Catalyst Resolves Patent Dispute

Catalyst Pharmaceuticals, Inc. (Nasdaq: CPRX), a biopharmaceutical company specializing in rare and hard-to-treat diseases, announced a resolution of its patent litigation with Teva Pharmaceuticals USA, Inc. The settlement pertains to Teva’s effort to bring a generic version of Catalyst’s flagship drug, FIRDAPSE® (amifampridine) 10 mg tablets, to market.
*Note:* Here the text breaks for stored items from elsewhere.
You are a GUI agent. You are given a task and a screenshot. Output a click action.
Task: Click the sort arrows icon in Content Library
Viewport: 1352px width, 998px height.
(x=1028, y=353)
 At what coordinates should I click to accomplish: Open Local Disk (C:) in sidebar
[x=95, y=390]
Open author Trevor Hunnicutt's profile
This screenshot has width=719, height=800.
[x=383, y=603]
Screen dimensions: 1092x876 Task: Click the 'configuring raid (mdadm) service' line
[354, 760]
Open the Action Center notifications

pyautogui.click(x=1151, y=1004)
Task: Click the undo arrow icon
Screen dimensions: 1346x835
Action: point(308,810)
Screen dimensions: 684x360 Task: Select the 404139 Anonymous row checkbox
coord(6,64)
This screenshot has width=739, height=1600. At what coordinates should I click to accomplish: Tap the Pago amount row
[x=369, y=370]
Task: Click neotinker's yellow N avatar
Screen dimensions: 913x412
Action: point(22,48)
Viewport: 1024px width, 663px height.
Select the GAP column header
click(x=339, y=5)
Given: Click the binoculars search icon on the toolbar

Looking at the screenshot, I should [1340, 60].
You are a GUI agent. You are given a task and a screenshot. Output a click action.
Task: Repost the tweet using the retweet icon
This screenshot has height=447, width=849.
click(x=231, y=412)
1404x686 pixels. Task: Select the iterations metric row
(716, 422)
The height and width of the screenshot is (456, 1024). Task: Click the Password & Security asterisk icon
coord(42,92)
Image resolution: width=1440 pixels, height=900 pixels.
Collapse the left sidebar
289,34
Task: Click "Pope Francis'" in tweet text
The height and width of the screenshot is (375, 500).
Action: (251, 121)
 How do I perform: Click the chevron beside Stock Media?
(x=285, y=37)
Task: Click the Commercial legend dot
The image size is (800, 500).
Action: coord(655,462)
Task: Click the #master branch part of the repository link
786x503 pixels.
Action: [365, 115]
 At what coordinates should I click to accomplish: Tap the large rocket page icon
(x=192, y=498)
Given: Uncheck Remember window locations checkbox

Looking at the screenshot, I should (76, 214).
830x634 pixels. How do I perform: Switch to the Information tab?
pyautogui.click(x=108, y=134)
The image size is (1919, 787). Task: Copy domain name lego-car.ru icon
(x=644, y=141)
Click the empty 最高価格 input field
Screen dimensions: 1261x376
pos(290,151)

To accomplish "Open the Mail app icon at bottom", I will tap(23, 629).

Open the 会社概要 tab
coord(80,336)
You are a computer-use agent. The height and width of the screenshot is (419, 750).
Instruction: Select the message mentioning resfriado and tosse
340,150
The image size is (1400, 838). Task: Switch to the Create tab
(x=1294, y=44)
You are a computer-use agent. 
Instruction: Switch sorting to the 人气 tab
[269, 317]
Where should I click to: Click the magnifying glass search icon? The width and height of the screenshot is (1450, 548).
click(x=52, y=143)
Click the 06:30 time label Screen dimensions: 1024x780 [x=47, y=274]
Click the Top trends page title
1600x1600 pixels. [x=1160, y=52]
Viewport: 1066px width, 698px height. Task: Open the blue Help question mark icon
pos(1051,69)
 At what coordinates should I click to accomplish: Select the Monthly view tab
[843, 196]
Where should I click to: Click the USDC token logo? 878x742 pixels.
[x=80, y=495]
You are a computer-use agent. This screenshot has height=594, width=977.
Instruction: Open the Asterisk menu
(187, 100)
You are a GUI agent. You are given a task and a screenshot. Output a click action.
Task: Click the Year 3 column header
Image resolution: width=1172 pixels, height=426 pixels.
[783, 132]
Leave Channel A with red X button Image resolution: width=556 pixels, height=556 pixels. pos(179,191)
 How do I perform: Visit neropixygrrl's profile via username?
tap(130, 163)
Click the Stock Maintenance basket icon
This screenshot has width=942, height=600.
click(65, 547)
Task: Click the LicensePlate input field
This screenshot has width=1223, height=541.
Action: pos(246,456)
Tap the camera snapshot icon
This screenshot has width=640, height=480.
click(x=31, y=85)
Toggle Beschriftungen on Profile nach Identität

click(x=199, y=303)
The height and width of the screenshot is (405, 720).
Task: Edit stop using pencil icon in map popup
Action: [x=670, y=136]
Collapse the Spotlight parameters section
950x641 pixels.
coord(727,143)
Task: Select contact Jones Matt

Key Terms of the Agreement

Under the settlement:

• Teva has agreed not to launch its generic version of FIRDAPSE in the U.S. before February 25, 2035, provided FDA approval is secured and certain typical exceptions do not apply.
• Ongoing patent litigation between Catalyst, its licensor SERB S.A., and Teva will be terminated in the U.S. District Court for the District of New Jersey.
• Litigation concerning FIRDAPSE patents with other defendants, Hetero and Lupin, remains active.

Next Steps

The confidential license agreement will now undergo a mandatory review by the U.S. Federal Trade Commission (FTC) and the U.S. Department of Justice (DOJ), as required by law.

Catalyst’s Commitment

This settlement underscores Catalyst’s dedication to protecting its intellectual property and ensuring continued access to FIRDAPSE for patients with rare diseases. The drug is a critical treatment for those living with Lambert-Eaton myasthenic syndrome (LEMS) and other conditions requiring amifampridine.

Catalyst’s management reaffirmed their commitment to supporting patients while pursuing ongoing litigation to safeguard their patents and pipeline.